Real-time is worth the investment when:

Decisions depend on freshness. Fraud detection, inventory management, live bidding systems, and operational SLA tracking all degrade meaningfully with batch latency.
User-facing features need it. If a product feature shows a live metric to users (active users online, real-time leaderboards, live transaction counts), the data needs to be seconds-fresh, not hours-fresh.
The volume justifies streaming. High-frequency event streams -- clickstreams, IoT sensors, payment transactions -- generate data continuously. Batch pipelines on these sources often create backpressure problems that streaming solves naturally.

Real-time is likely overkill when stakeholders only look at dashboards once a day, when the business cadence is weekly or monthly, or when your current batch pipeline already runs fast enough.
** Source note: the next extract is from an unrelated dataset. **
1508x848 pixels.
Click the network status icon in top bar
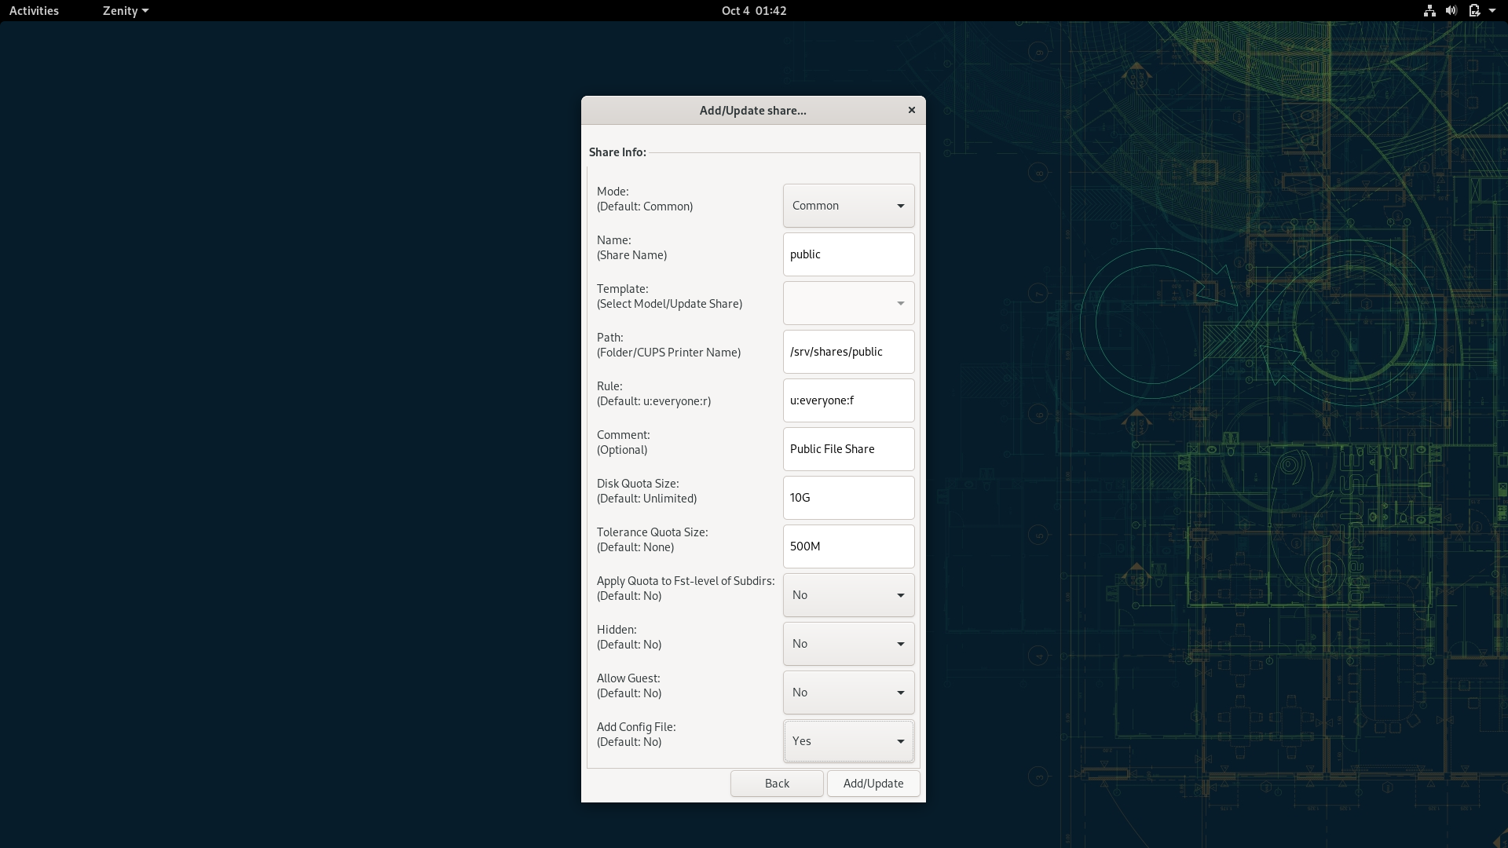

Adding streaming for its own sake creates maintenance burden without business value.

Getting Started Without Rebuilding Everything

The practical starting point is to identify one high-value real-time use case -- typically an operational dashboard or a fraud/anomaly detection signal -- and build the streaming path only for that use case. Leave everything else in the batch warehouse.

Redpanda runs locally in Docker and Materialize has a developer tier. You can prototype a working end-to-end streaming pipeline in an afternoon without any cloud infrastructure. Once the pattern is proven, moving to managed Redpanda Cloud and Materialize Cloud is straightforward.

The combination of Kafka-compatible streaming (Redpanda), streaming SQL (Materialize), and familiar dbt workflows lowers the barrier to real-time analytics further than it has ever been. You do not need a dedicated streaming team or deep Flink expertise to deliver millisecond query latency. You need a clear use case, the right tooling, and a dbt model.